Understanding the pathogenesis of DKA-induced acute pancreatitis is important as this disease state carries significant differences in treatment and prognosis as compared to acute pancreatitis alone. Appropriate management includes fluid resuscitation, along with specific management of the DKA with intravenous insulin and electrolyte repletion, in conjunction with the traditional therapeutic approach for acute pancreatitis [32]. Having a high clinical suspicion for DKA as a possible complication is necessary as abdominal pain is a classic overlapping symptom, and false anchoring bias on the initial acute pancreatitis diagnosis may result in delayed treatment of the acidosis and dehydration, thus leading to possible severe adverse outcomes [33]. Apart from the obvious differences in treatment of these distinct conditions, the clinical significance of recognizing acute pancreatitis as a complication of DKA stems from the fact that this patient demographic has worse clinical outcomes as compared to patients with acute pancreatitis without concurrent DKA. To highlight this point, Simons-Linares et al., after analyzing 33,356 patients with coexisting acute pancreatitis and DKA, found longer hospital length of stays, increased inpatient mortality, and higher complication rates of acute kidney injury, ileus, acute respiratory distress syndrome, and sepsis as compared to patients with acute pancreatitis in the absence of DKA [34]. An important consideration is that this study did not assess the incidence of pre-existing diabetes among the two groups.

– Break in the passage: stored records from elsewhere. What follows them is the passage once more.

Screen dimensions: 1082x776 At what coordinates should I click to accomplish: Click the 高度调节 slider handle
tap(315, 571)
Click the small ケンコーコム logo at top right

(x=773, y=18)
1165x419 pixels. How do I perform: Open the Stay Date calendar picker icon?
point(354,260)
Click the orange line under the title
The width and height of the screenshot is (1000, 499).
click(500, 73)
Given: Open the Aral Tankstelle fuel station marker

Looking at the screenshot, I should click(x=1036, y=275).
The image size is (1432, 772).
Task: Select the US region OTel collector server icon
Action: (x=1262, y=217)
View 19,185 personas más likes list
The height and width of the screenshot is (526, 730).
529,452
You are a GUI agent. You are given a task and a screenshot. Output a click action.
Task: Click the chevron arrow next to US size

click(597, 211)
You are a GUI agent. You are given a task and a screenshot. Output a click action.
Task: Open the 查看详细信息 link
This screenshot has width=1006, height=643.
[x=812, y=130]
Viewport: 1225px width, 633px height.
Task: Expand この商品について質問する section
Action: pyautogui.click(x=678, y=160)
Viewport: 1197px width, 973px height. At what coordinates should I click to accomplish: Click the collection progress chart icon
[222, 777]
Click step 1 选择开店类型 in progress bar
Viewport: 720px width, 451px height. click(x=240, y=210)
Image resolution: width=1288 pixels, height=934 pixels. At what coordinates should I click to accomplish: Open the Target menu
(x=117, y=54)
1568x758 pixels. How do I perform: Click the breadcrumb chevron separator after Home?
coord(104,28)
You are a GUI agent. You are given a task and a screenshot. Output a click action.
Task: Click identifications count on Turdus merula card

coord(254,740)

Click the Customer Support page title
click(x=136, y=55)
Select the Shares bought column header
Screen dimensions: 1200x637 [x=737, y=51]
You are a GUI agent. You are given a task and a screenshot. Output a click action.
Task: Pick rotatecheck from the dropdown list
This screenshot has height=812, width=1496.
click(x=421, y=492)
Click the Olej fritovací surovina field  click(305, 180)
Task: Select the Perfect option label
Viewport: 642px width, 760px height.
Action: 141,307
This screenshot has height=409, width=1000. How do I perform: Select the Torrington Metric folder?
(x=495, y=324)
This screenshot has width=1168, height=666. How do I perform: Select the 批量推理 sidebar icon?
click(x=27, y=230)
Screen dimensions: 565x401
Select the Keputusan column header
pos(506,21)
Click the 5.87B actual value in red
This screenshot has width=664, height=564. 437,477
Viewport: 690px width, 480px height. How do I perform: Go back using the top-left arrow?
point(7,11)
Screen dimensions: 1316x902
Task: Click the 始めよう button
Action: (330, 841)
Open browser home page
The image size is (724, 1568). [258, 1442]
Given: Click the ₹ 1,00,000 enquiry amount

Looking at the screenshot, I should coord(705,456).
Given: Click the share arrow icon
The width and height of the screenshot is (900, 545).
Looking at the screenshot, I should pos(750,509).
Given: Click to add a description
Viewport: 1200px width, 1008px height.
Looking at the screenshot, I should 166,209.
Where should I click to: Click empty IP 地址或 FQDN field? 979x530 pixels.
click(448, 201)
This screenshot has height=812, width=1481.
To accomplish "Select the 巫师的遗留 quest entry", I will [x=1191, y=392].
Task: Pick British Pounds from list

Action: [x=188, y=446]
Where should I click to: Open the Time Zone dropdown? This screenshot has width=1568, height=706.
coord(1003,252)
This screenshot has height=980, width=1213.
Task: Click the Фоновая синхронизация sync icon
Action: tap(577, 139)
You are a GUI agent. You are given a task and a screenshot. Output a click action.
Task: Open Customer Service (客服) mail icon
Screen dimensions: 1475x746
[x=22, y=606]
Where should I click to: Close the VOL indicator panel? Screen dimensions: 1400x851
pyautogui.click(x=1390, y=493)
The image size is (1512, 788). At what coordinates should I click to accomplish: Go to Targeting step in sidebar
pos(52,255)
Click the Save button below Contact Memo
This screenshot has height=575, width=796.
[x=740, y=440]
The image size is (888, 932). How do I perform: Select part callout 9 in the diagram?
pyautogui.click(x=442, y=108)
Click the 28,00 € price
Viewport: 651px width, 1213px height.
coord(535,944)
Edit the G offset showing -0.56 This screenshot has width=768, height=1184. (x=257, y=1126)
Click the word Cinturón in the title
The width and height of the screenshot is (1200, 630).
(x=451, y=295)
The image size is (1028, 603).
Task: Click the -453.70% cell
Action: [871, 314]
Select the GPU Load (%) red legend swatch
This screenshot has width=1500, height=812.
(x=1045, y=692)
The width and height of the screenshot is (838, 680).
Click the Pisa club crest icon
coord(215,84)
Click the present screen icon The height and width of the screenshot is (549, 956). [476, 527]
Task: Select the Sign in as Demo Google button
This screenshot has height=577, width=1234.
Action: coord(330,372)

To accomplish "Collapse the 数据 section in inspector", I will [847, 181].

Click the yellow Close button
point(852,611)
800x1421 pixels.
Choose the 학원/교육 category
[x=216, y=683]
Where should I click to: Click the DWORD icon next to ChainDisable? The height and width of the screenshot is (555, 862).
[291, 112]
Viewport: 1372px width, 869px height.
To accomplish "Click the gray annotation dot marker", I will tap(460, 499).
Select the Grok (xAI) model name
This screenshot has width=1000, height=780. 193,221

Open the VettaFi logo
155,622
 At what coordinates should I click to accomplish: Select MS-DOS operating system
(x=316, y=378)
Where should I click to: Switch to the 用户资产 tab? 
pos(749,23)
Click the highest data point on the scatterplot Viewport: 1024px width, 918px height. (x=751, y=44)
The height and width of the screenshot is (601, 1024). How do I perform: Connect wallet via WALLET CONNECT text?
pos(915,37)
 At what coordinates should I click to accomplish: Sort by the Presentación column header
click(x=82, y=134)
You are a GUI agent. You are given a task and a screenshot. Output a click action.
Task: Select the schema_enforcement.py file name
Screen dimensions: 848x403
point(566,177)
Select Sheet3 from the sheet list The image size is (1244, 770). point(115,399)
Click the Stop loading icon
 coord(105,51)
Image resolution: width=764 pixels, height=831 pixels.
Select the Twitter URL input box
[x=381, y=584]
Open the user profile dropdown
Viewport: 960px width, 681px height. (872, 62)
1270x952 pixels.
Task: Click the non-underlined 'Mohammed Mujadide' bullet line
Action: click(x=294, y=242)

Based on these findings, acute pancreatitis patients may benefit from more frequent glucose monitoring and strict adherence to inpatient blood sugar goals to prevent DKA from developing as a dangerous sequela. However, there are currently no enough data due to the rarity of this condition to confidently recommend a benefit in routine testing of ketones or bicarbonate in hospitalized patients with acute pancreatitis.

4. Conclusion

DKA and acute pancreatitis are two well-known disease processes that are often seen in the hospital setting. While acute pancreatitis has been reported as a complication of DKA when profound hypertriglyceridemia is present, we describe a rare case of acute pancreatitis preceding the development of DKA in a patient without significantly elevated serum triglycerides and no prior history of diabetes mellitus. We aim to delineate a rare etiology of DKA as a complication of acute pancreatitis. Through this case-based review, we explore the possible pathophysiology of this phenomenon through mechanisms that include stress hyperglycemia and post-pancreatitis diabetes mellitus. A high degree of clinical suspicion is warranted in cases of acute pancreatitis for the emergence of DKA as this condition may be difficult to detect due to overlap in symptoms. Additionally, close monitoring of labs for DKA development is important since missing this diagnosis in patients with acute pancreatitis may lead to significantly worse clinical outcomes.

Data Availability

All data generated or analyzed during this study are included in this article. Further inquiries can be directed to the corresponding author.

Conflicts of Interest

The authors declare that they have no conflicts of interest.